While workwear has had a boom on and off the runway in recent seasons, it’s always been from a masculine point of view: Carhartt-inspired jackets and cargo pants, chunky all-weather boots, and sneakers. “Men’s workwear is so cool, and women’s workwear is not at all,” notes Hardy.
The housedress as we know it hails back to the early 1920s. It is attributed to Nell Donnelly Reed, an American woman who began making ruffled dresses in sturdy fabrics to wear while cleaning the house and cooking. They proved so popular among her friends that she began to produce them commercially, establishing the Donnelly Garment Company with her husband. She was so successful, in fact, that by the 1950s, her company was the largest manufacturer of women’s clothing worldwide. It was in this decade that it achieved its final silhouette, which has remained more or less unchanged: short sleeves, fitted at the waist, and knee-length.
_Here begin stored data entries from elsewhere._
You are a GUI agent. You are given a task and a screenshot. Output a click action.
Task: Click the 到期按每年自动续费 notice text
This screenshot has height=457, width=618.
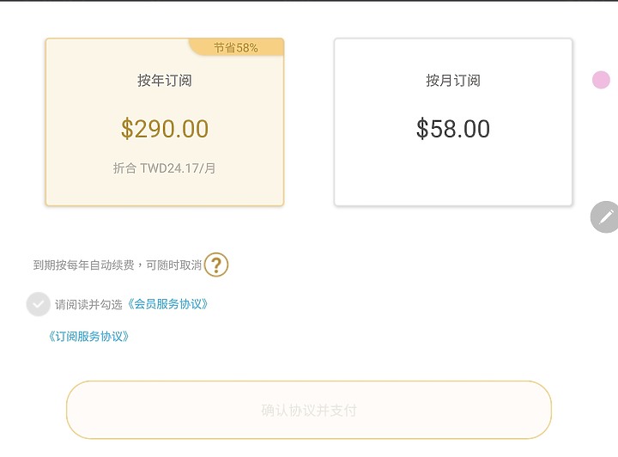coord(83,265)
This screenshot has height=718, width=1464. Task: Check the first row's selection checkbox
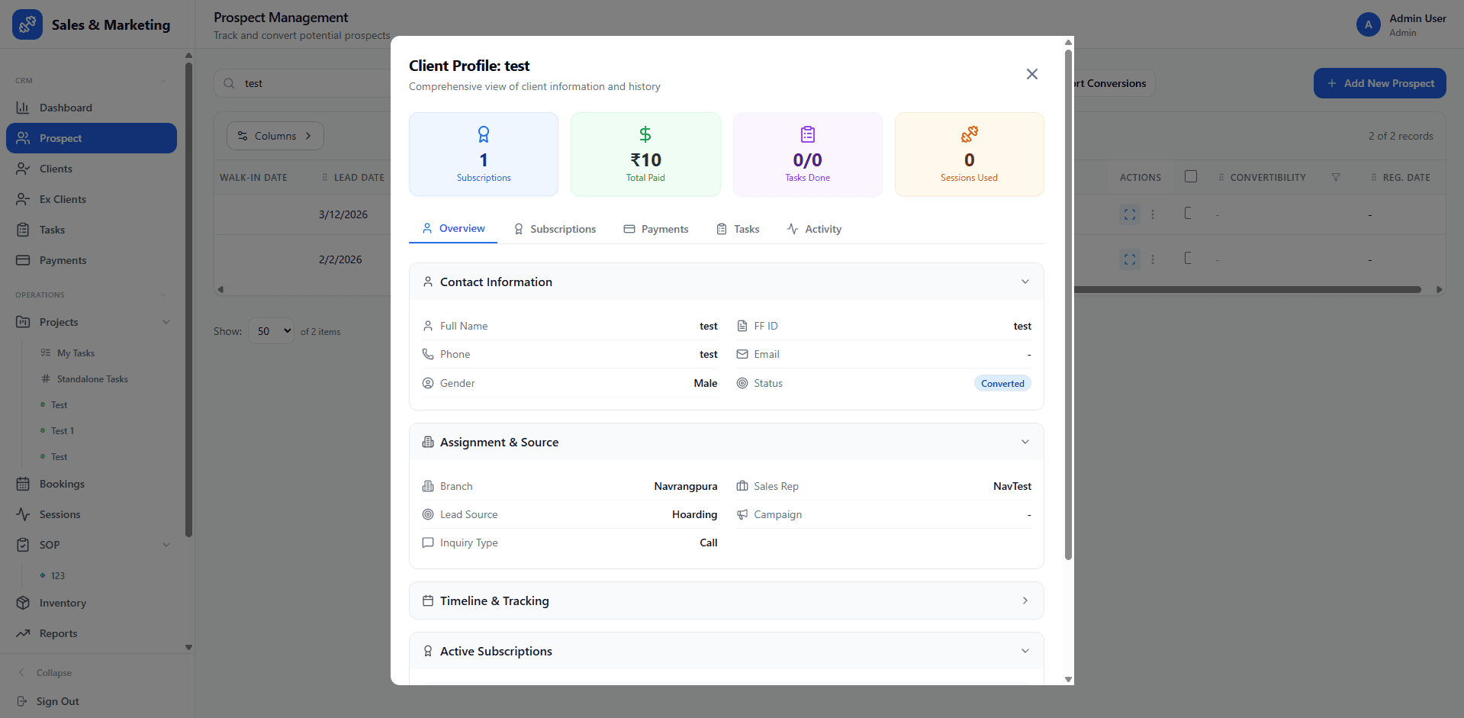point(1189,213)
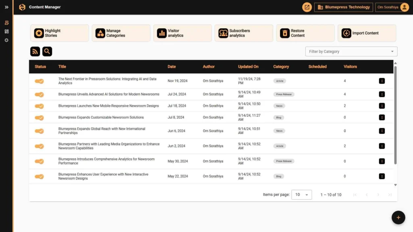Viewport: 413px width, 232px height.
Task: Toggle status of the Global Reach partnerships article
Action: pyautogui.click(x=39, y=131)
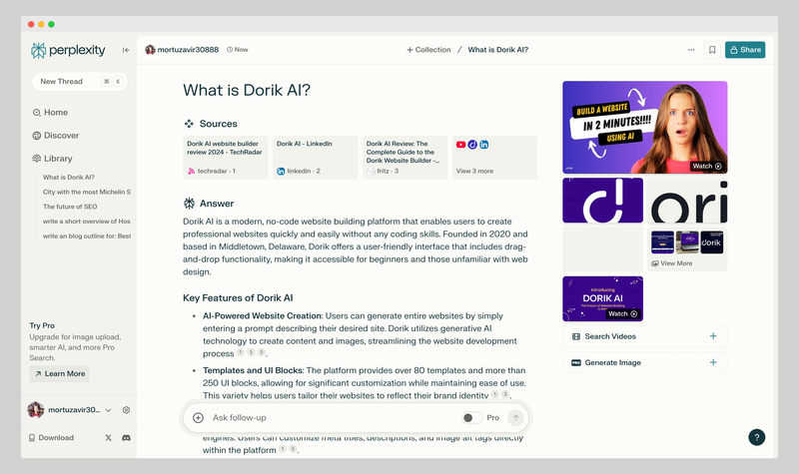Click the Learn More button
Screen dimensions: 799x474
tap(59, 373)
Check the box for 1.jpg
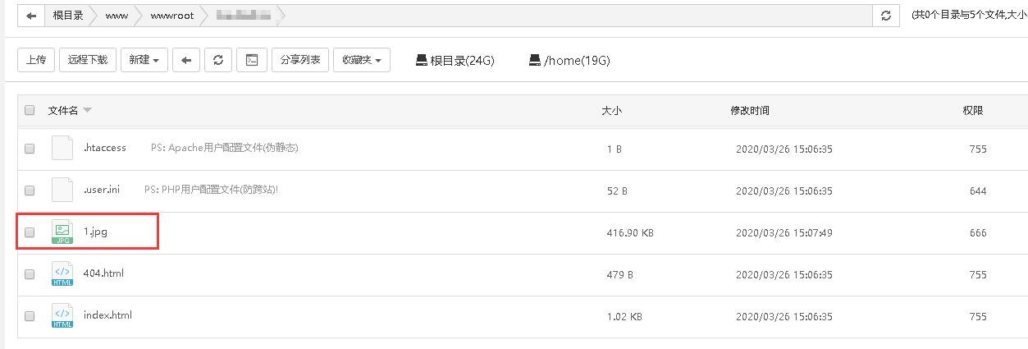 [30, 232]
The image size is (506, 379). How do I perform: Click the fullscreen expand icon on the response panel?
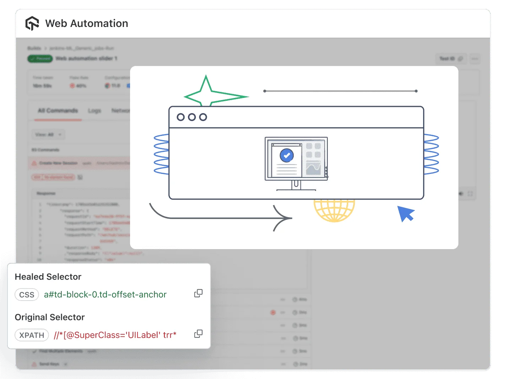[x=470, y=194]
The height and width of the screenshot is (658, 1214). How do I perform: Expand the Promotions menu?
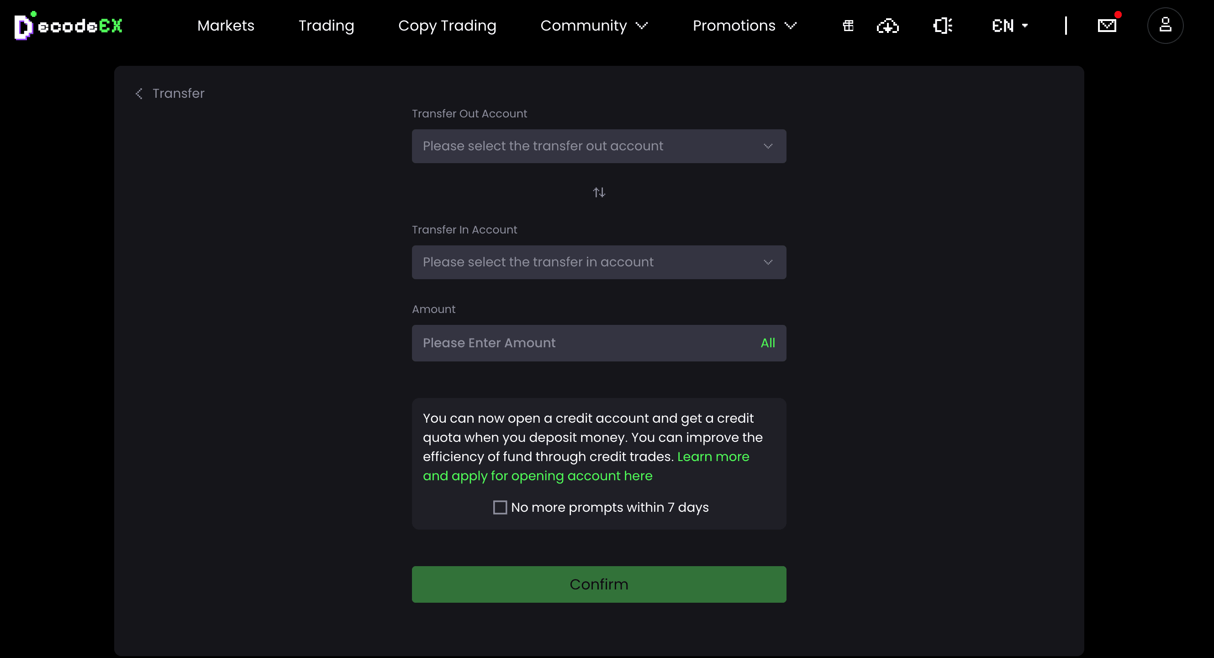pyautogui.click(x=745, y=25)
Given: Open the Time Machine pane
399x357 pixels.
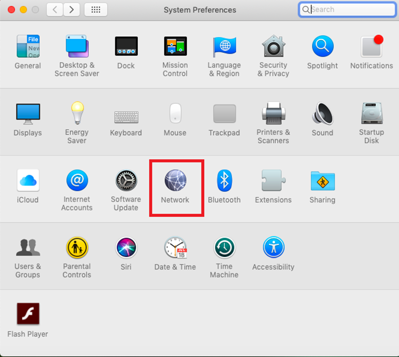Looking at the screenshot, I should pyautogui.click(x=224, y=248).
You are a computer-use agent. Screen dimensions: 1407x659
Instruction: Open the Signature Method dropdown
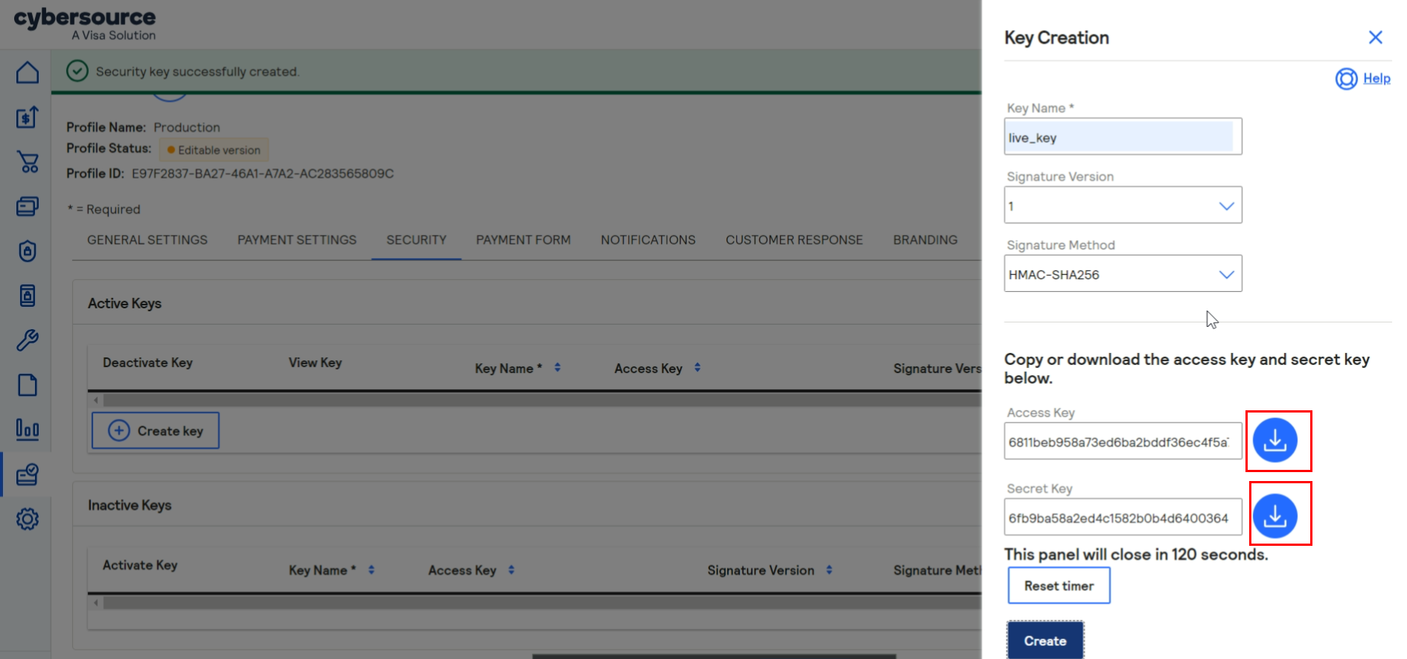(1225, 275)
Although the housedress is no longer essential for home-based parents, it’s still ubiquitous. “It’s a uniform,” says Hardy.
“I have wanted to make a housedress for seven or eight years,” she explains. “Then the pandemic happened, so I finally reached out to [fellow artist] Andy Harman, who helped me design and produce it.” The final product, dubbed Studio Dress, comes in a sturdy striped blue cotton fabric, with reinforced pockets and an industrial double zipper on front, and does not at all resemble the humdrum uniforms that inspired it. “My core is riot grrrl,” says Hardy. “I really leaned into this ’90s gas-station-attendant aesthetic.” It does indeed look like it wouldn’t be out of place in the pages of a dELiA*s catalog from the era.
The dress is available in sizes XS to XXL, but thanks to strategically placed elastic in the back, it can accommodate a wide range of bodies. “I wanted to bring a little more function and style and androgyny, so yes, it’s inspired by women’s work, but it’s not feminine or masculine,” Hardy adds. The sleeves, for example, are cut wider, not only to allow for a larger range of motion but also so people who do not typically wear dresses can use it as an overcoat.
Hardy is introducing Studio Dress as an editioned artwork of 200 pieces available at OCD Chinatown, a gallery in Lower Manhattan that will be turned into a pop-up. At the gallery, Studio Dress will be shown alongside a group of images taken by Cass Bird starring Hardy and Jenna Lyons sometimes wearing the dress and sometimes wearing nothing but K8-logo’d pantyhose and high heels. “I wanted to do this editorial with Cass—we went to Smith together—so that it does what fashion does at its highest—to elevate this housedress into this high-fashion category and flip things on their head,” says Hardy. “I’m hoping that this is a form I can repeat and that it will evolve.”
Studio Dress will be on view and available at OCD Chinatown from October 3 to 6.